In 2005, legendary cinéaste Jean-Luc Godard conceived an exhibition to accompany his upcoming film retrospective at the Centre Pompidou in Paris. He envisioned nine themed rooms—walk-in installations incorporating film, video, blown-up movie stills, artworks, photographs, books, printed quotations and objects—leading visitors through the history of cinema and, by extension, the 20th century. Plans went as far as the construction of detailed maquettes, but Godard’s epic proposal ultimately collided with budgetary constraints and bureaucratic cold feet. The resulting 2006 show occupied a paltry three rooms, the last of which featured the models stacked haphazardly atop one another.

Displayed here on a variety of informal supports—cardboard boxes, shipping pallets and an old trunk—the restored maquettes seem less like the relics of a failed project than they do intellectually and visually compelling artworks translating Godard’s ideas and methodologies into three dimensions. Myth, for example, includes a picture of Mickey Mouse in cowboy drag. The Camera features two spinning disks, a pile of nuts and bolts and an iPod playing an excerpt from a pornographic film. Murder, with repeated images of knives and scissors, alludes to the editing process while The Bastards juxtaposes images from John Ford’s film The Searchers, set during the Texas–Indian wars, with real-life pictures of wartime atrocities. Walking through the show is a bit like being inside Godard’s head, observing his fierce intelligence at work.

LISTED ENTRIES:
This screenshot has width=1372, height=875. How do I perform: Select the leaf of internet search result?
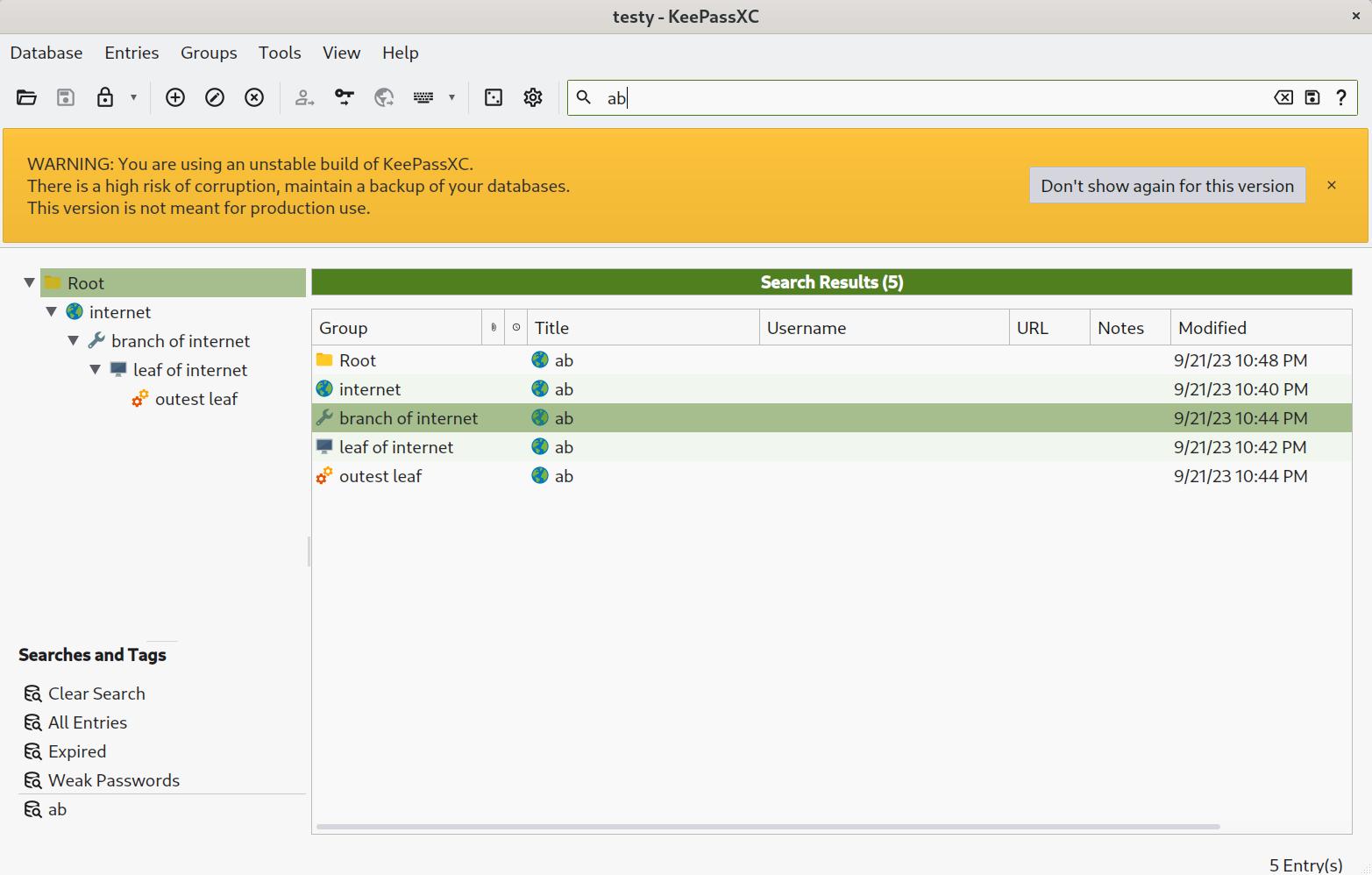[x=396, y=446]
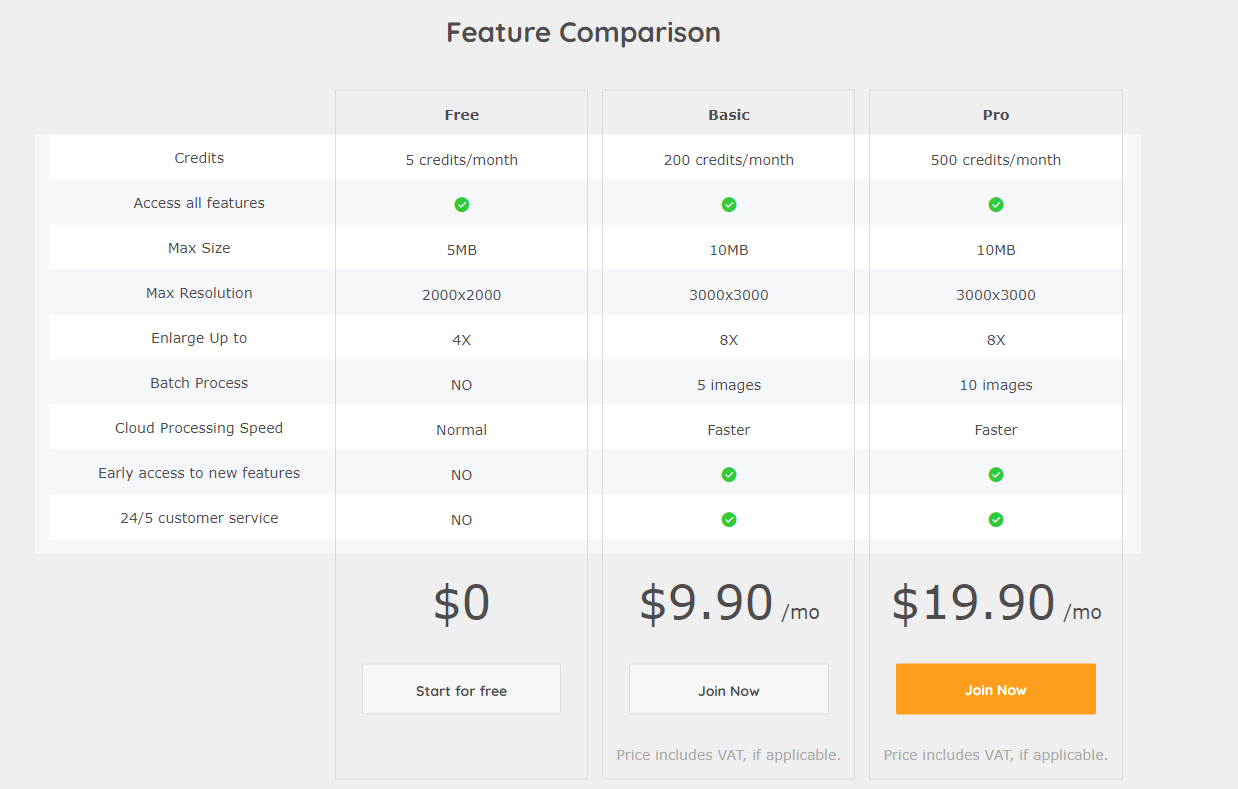Click Pro plan early access checkmark
This screenshot has width=1238, height=789.
[996, 474]
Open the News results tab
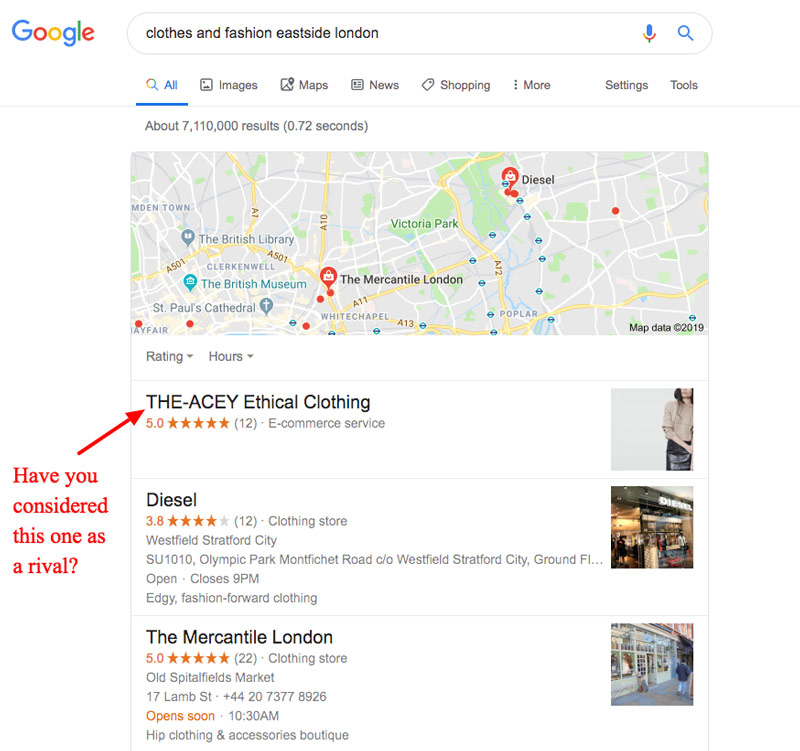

YOUR OBJECTIVE: According to the passage on Godard's exhibition maquettes, what does the maquette called Murder allude to?

ANSWER TO THE PROBLEM: The editing process.